— Prompt —
Here, the job is to give back every entry below unchanged, omitting pictures.

Records contained in a dataset:
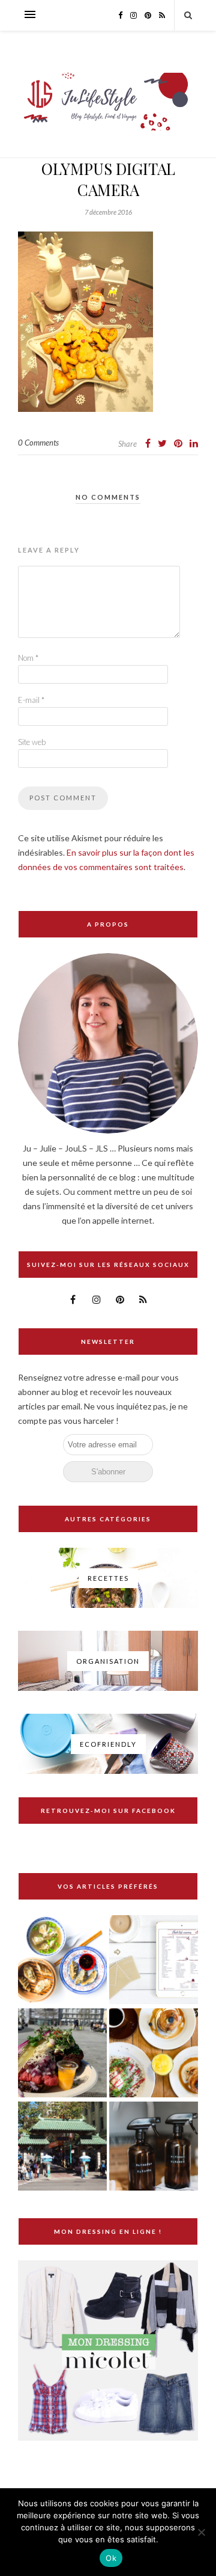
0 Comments (38, 442)
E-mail (31, 700)
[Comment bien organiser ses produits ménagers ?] (153, 2147)
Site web (32, 742)
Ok (111, 2558)
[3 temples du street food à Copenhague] (62, 2053)
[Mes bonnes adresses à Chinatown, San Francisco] (62, 2147)
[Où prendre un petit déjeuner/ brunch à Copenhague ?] (153, 2053)
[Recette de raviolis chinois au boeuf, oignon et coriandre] (62, 1960)
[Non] (201, 2532)
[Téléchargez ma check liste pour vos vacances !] (153, 1960)
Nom (28, 658)
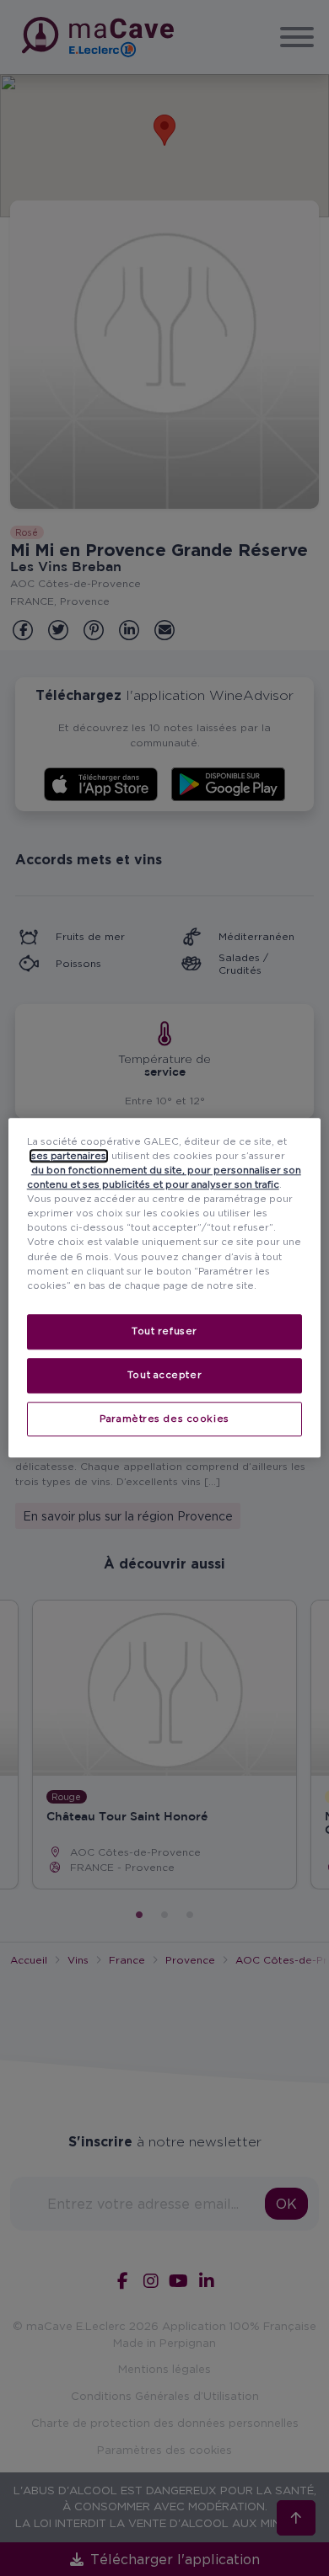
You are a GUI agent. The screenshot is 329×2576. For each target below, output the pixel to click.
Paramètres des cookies (164, 1419)
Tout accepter (164, 1375)
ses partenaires (68, 1156)
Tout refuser (164, 1331)
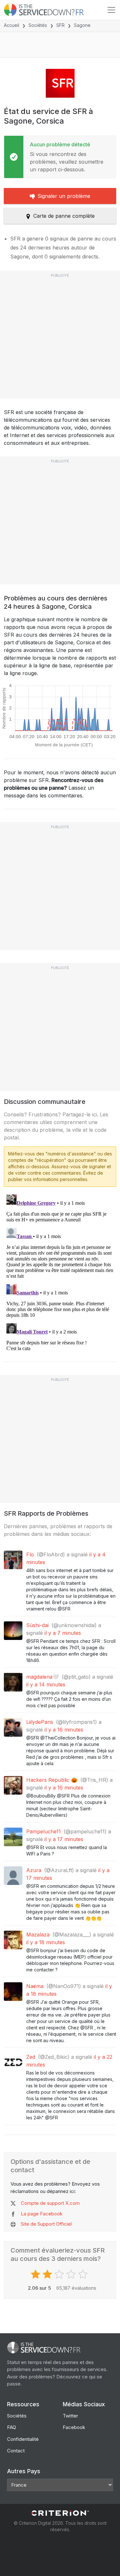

— Task result —
0 Comments (38, 442)
E-mail (31, 700)
[Comment bien organiser ses produits ménagers ?] (153, 2147)
Site web (32, 742)
Ok (111, 2558)
[3 temples du street food à Copenhague] (62, 2053)
[Mes bonnes adresses à Chinatown, San Francisco] (62, 2147)
[Où prendre un petit déjeuner/ brunch à Copenhague ?] (153, 2053)
[Recette de raviolis chinois au boeuf, oignon et coriandre] (62, 1960)
[Non] (201, 2532)
[Téléchargez ma check liste pour vos vacances !] (153, 1960)
Nom (28, 658)
You are a GUI agent. The screenshot is 329×2576. For each target below, output the pixel to click.
Paramètres des cookies (164, 1419)
Tout accepter (164, 1375)
ses partenaires (68, 1156)
Tout refuser (164, 1331)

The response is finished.